### Exercise passage
====================

Fast Fourier Transform as a feature extractor
Performing a sensible feature extraction from audio files is definitely a non-trivial task. Fortunately, the Fast Fourier Transform algorithm can be of some help in coping with this issue. A thorough analysis of this popular algorithm cannot be done here, so we limit ourselves to saying that this algorithm's aim is to extract individual frequency intensities from raw sample readings, in order to generate a sort of fingerprint for a piece of music. Therefore, our data set will be made up of these features along with the genre associated to each audio file as output label. This computation was carried out by the fft method within the scipy module, which is able to "return the Discrete Fourier Transform of real or complex sequences". The FFT computation has been made after a call to the scipy.io.wavfile.read routine, which is said to "return the sample rate (in samples/sec) and data from a WAV file".
After some careful experiments, we found out that taking all the features coming from each WAV file was unnecessary and required too much computation time. Therefore, our code got a remarkable speedup without jeopardising effectiveness by restricting everything to the first 1000 features.

====================

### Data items
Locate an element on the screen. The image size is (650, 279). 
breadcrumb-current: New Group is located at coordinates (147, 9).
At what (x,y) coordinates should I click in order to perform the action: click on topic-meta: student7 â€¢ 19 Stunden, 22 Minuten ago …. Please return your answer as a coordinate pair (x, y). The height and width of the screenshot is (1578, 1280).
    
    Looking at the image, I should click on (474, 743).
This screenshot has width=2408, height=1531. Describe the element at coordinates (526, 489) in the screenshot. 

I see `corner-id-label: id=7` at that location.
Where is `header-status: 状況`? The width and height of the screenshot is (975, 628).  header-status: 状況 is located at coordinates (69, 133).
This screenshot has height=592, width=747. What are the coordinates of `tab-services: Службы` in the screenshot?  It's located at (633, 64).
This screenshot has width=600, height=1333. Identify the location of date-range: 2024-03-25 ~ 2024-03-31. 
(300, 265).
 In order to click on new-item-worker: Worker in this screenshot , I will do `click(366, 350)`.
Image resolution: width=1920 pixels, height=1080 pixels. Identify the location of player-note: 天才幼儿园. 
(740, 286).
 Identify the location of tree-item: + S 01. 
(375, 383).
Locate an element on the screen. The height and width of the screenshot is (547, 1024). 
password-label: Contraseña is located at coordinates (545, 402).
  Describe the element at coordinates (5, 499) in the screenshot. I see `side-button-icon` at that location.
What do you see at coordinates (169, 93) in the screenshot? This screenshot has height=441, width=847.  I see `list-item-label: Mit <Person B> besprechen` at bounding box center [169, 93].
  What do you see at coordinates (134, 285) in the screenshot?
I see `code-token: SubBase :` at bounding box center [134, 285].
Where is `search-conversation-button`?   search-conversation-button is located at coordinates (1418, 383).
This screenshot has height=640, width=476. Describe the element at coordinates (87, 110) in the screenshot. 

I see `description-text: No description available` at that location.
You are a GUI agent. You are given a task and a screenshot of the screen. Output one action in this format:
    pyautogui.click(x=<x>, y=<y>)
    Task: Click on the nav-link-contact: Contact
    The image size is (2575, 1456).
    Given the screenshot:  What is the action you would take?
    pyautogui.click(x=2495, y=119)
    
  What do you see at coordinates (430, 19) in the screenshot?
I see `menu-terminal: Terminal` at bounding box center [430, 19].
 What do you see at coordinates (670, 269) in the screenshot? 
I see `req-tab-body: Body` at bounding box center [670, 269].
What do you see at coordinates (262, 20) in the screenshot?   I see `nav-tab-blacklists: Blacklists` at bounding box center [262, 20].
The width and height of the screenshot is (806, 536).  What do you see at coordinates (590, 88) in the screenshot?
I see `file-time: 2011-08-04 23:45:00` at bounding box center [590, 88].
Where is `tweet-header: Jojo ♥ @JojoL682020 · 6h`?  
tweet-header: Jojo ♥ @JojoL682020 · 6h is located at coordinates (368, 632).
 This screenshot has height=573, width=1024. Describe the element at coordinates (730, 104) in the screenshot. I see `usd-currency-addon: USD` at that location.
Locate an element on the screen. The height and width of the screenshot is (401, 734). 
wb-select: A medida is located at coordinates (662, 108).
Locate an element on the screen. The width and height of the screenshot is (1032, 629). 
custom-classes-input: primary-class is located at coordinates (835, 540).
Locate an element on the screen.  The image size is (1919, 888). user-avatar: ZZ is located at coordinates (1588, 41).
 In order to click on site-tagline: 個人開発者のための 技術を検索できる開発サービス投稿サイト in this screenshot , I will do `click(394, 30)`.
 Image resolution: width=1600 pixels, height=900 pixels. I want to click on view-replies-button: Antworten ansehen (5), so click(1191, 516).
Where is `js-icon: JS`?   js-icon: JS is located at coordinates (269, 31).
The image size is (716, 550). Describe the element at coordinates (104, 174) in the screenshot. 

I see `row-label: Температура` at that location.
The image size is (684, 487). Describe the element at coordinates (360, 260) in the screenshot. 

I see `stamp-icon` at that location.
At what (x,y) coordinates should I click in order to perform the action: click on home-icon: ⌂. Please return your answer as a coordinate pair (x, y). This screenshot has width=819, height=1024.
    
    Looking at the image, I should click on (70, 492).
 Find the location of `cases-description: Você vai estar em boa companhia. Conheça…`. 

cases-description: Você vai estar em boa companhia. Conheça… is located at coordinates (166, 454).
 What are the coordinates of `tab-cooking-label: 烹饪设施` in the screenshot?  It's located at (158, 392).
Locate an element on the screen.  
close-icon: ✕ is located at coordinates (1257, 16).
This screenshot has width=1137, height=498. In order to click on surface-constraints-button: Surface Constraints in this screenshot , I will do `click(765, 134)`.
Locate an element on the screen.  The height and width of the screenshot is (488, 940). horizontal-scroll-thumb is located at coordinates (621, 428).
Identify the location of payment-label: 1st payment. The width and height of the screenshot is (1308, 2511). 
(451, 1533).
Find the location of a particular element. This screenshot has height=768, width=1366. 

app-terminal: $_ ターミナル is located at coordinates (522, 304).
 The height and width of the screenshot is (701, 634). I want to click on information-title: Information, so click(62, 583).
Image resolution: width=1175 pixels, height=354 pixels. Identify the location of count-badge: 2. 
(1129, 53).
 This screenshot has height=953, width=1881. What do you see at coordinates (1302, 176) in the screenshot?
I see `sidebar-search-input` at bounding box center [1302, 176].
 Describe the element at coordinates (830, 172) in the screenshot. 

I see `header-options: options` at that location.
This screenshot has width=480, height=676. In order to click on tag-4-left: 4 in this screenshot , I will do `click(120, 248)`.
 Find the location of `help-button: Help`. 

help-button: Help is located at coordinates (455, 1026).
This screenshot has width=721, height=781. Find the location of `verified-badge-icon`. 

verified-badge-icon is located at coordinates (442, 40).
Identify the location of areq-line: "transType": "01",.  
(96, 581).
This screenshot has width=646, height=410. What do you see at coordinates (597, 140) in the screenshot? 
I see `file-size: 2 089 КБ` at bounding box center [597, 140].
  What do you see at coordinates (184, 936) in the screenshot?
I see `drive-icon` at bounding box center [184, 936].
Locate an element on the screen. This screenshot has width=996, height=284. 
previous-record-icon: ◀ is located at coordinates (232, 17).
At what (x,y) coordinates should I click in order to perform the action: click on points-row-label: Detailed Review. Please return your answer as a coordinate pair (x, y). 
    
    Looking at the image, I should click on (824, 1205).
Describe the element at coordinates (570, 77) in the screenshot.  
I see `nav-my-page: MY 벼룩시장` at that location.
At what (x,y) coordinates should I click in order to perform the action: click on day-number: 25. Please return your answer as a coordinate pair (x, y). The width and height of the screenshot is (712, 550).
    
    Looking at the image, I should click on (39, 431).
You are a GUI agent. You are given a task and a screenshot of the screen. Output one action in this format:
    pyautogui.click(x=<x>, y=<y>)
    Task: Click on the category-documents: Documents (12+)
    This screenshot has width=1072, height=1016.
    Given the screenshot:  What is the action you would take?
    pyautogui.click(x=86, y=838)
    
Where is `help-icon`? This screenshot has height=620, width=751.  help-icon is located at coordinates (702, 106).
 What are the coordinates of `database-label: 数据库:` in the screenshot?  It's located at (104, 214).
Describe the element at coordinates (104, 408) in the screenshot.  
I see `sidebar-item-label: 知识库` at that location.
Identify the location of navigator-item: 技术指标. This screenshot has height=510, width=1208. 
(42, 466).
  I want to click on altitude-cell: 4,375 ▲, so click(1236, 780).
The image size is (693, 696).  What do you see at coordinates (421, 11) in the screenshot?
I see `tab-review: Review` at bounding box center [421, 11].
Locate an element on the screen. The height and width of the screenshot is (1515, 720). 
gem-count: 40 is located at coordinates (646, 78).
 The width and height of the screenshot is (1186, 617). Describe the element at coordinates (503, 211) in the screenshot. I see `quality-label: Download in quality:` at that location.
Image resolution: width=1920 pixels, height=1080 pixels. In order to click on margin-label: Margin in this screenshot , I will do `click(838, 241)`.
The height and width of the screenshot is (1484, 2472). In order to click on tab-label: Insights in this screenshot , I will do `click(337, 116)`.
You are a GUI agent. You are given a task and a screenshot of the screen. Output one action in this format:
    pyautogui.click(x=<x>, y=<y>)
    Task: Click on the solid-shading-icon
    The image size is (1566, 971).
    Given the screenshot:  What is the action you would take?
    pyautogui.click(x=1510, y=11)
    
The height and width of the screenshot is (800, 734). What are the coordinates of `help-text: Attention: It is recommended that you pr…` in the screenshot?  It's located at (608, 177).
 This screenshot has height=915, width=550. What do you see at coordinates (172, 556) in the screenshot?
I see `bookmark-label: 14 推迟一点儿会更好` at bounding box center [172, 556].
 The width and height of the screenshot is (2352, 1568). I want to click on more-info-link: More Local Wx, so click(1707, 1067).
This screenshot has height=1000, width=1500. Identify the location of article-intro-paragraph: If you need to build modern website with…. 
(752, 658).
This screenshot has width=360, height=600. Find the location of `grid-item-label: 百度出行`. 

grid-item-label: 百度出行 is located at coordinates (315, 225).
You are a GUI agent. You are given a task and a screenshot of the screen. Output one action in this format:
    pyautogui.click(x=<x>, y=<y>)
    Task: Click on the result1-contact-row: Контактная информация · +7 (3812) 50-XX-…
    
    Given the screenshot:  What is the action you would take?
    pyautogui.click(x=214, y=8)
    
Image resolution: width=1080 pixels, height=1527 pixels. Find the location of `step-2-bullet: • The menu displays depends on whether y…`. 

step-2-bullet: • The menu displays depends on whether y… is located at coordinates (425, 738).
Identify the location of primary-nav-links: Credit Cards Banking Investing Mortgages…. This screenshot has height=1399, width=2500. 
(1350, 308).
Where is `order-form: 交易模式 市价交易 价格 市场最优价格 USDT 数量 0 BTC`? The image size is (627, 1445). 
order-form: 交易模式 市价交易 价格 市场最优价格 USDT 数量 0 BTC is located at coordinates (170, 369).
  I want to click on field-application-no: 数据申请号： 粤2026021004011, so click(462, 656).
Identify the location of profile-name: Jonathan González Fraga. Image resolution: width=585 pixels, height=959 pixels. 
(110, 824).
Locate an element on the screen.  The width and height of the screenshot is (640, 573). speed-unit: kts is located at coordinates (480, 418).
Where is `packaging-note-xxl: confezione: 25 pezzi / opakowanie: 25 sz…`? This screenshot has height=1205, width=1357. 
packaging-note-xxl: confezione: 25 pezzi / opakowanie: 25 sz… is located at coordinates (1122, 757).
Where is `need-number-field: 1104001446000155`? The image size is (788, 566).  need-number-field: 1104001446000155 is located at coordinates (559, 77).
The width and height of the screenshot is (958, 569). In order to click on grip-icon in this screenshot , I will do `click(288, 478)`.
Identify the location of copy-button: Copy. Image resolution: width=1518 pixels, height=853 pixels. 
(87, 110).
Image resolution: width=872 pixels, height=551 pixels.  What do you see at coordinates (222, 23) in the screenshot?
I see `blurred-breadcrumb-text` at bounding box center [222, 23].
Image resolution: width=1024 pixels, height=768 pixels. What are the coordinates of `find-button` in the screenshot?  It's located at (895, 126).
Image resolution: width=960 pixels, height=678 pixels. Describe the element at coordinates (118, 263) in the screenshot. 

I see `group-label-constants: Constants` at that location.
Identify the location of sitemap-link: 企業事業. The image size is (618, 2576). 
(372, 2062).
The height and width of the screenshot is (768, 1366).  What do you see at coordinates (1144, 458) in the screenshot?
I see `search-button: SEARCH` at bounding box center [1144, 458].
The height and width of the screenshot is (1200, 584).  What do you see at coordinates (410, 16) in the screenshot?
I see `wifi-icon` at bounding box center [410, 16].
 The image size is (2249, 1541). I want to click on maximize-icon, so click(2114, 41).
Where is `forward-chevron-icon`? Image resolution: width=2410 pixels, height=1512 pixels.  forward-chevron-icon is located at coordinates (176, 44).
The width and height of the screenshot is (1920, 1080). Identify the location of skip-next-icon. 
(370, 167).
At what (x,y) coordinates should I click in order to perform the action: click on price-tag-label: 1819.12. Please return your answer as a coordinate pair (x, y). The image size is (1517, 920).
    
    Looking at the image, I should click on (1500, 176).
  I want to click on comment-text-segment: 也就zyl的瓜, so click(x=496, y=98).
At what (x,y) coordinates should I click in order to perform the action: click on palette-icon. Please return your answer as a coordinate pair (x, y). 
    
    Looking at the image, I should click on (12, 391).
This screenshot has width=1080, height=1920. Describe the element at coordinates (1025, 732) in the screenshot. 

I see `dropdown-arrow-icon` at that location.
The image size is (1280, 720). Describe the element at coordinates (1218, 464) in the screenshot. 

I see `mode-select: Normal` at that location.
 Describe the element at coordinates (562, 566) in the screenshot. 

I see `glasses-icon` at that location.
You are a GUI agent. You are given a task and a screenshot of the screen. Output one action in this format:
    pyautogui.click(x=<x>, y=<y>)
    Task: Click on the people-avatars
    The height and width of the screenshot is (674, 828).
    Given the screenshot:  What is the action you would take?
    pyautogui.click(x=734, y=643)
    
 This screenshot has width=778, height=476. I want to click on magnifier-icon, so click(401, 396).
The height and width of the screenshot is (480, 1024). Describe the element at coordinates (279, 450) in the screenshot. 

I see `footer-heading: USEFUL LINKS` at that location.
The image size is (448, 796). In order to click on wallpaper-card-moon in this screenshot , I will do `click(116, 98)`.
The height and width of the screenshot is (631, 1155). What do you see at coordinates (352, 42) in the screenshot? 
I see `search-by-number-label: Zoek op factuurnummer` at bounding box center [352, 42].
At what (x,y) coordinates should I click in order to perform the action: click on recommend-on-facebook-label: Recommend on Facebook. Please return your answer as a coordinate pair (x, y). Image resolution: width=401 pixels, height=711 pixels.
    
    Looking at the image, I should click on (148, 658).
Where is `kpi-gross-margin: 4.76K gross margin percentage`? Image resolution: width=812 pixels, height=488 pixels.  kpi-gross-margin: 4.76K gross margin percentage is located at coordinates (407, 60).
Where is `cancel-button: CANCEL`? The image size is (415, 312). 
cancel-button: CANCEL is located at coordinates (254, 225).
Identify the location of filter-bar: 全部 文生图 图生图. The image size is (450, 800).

====================

### What you need to do
1. According to the passage on the Fast Fourier Transform as a feature extractor, how many features were kept from each WAV file?
2. Write the next part of the passage on the Fast Fourier Transform as a feature extractor, picking up after its final sentence.

### Task answers
1. The first 1000 features.

2.
Even though a deep understanding of this process would demand a solid background in Signal Processing, we list some of the computed features:
- root-mean-square (RMS) level;
- spectral centroid;
- bandwidth;
- spectral roll-off frequency;
- band energy ratio;
- delta spectrum magnitude;
- pitch;
- pitch strength.
In the end, the extracted feature set has been persistently saved to disk in the .npy format, the standard binary file format in NumPy for saving a single arbitrary NumPy array on disk.
Feature extraction and file writing
def create_fft(filename):
s_rate, data = scipy.io.wavfile.read(filename)
fft_feat = abs(scipy.fft(data)[:1000])
base_filename, ext = os.path.splitext(filename)
data_filename = base_filename + ".fft"
np.save(data_filename, fft_feat)